**Records provided:**

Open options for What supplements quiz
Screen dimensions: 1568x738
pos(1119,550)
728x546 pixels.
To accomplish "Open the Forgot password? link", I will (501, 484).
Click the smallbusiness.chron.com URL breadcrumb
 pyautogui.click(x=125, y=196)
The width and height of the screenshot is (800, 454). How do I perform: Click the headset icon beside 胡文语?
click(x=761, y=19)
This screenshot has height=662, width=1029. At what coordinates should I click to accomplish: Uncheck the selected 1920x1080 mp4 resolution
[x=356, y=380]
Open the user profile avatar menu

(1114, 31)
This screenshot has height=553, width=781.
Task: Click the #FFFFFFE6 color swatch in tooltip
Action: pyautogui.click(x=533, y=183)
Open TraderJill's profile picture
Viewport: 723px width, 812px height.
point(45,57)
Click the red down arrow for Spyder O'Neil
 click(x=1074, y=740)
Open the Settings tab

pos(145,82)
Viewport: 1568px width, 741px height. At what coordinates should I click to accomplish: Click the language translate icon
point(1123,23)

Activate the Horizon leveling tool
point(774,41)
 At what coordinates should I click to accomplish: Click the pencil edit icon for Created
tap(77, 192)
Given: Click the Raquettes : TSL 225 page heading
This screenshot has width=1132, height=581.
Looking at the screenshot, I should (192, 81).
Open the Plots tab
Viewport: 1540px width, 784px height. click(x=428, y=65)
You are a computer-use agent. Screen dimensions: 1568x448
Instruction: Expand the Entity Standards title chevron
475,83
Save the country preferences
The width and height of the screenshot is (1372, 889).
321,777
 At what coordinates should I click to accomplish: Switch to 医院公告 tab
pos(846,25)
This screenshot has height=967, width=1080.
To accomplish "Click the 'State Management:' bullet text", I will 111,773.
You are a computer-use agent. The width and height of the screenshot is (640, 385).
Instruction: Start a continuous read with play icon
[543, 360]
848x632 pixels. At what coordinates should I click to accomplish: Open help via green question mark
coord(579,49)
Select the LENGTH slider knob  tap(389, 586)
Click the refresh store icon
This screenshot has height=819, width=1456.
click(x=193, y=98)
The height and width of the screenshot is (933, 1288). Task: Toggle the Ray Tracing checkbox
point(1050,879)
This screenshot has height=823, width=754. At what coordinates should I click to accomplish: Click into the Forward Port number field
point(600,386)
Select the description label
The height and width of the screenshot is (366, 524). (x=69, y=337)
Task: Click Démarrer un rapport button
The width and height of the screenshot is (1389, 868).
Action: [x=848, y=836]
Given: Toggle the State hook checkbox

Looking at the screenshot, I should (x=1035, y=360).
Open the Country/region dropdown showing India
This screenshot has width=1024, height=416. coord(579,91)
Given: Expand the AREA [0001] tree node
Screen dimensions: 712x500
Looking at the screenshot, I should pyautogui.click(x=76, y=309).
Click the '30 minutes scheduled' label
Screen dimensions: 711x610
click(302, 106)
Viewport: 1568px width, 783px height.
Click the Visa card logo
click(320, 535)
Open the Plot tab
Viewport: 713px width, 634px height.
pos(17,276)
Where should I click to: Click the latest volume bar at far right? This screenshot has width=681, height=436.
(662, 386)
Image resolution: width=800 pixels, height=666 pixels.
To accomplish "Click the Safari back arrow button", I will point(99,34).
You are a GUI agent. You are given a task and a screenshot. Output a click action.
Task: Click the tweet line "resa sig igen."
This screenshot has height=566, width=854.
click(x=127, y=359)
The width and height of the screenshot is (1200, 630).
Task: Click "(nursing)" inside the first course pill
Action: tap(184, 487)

**Objective:** Please reproduce every line of the items above verbatim, from first to last.

**Answer to this task:**
Open options for What supplements quiz
Screen dimensions: 1568x738
pos(1119,550)
728x546 pixels.
To accomplish "Open the Forgot password? link", I will (501, 484).
Click the smallbusiness.chron.com URL breadcrumb
 pyautogui.click(x=125, y=196)
The width and height of the screenshot is (800, 454). How do I perform: Click the headset icon beside 胡文语?
click(x=761, y=19)
This screenshot has height=662, width=1029. At what coordinates should I click to accomplish: Uncheck the selected 1920x1080 mp4 resolution
[x=356, y=380]
Open the user profile avatar menu

(1114, 31)
This screenshot has height=553, width=781.
Task: Click the #FFFFFFE6 color swatch in tooltip
Action: pyautogui.click(x=533, y=183)
Open TraderJill's profile picture
Viewport: 723px width, 812px height.
point(45,57)
Click the red down arrow for Spyder O'Neil
 click(x=1074, y=740)
Open the Settings tab

pos(145,82)
Viewport: 1568px width, 741px height. At what coordinates should I click to accomplish: Click the language translate icon
point(1123,23)

Activate the Horizon leveling tool
point(774,41)
 At what coordinates should I click to accomplish: Click the pencil edit icon for Created
tap(77, 192)
Given: Click the Raquettes : TSL 225 page heading
This screenshot has width=1132, height=581.
Looking at the screenshot, I should (192, 81).
Open the Plots tab
Viewport: 1540px width, 784px height. click(x=428, y=65)
You are a computer-use agent. Screen dimensions: 1568x448
Instruction: Expand the Entity Standards title chevron
475,83
Save the country preferences
The width and height of the screenshot is (1372, 889).
321,777
 At what coordinates should I click to accomplish: Switch to 医院公告 tab
pos(846,25)
This screenshot has height=967, width=1080.
To accomplish "Click the 'State Management:' bullet text", I will 111,773.
You are a computer-use agent. The width and height of the screenshot is (640, 385).
Instruction: Start a continuous read with play icon
[543, 360]
848x632 pixels. At what coordinates should I click to accomplish: Open help via green question mark
coord(579,49)
Select the LENGTH slider knob  tap(389, 586)
Click the refresh store icon
This screenshot has height=819, width=1456.
click(x=193, y=98)
The height and width of the screenshot is (933, 1288). Task: Toggle the Ray Tracing checkbox
point(1050,879)
This screenshot has height=823, width=754. At what coordinates should I click to accomplish: Click into the Forward Port number field
point(600,386)
Select the description label
The height and width of the screenshot is (366, 524). (x=69, y=337)
Task: Click Démarrer un rapport button
The width and height of the screenshot is (1389, 868).
Action: [x=848, y=836]
Given: Toggle the State hook checkbox

Looking at the screenshot, I should (x=1035, y=360).
Open the Country/region dropdown showing India
This screenshot has width=1024, height=416. coord(579,91)
Given: Expand the AREA [0001] tree node
Screen dimensions: 712x500
Looking at the screenshot, I should pyautogui.click(x=76, y=309).
Click the '30 minutes scheduled' label
Screen dimensions: 711x610
click(302, 106)
Viewport: 1568px width, 783px height.
Click the Visa card logo
click(320, 535)
Open the Plot tab
Viewport: 713px width, 634px height.
pos(17,276)
Where should I click to: Click the latest volume bar at far right? This screenshot has width=681, height=436.
(662, 386)
Image resolution: width=800 pixels, height=666 pixels.
To accomplish "Click the Safari back arrow button", I will point(99,34).
You are a GUI agent. You are given a task and a screenshot. Output a click action.
Task: Click the tweet line "resa sig igen."
This screenshot has height=566, width=854.
click(x=127, y=359)
The width and height of the screenshot is (1200, 630).
Task: Click "(nursing)" inside the first course pill
Action: tap(184, 487)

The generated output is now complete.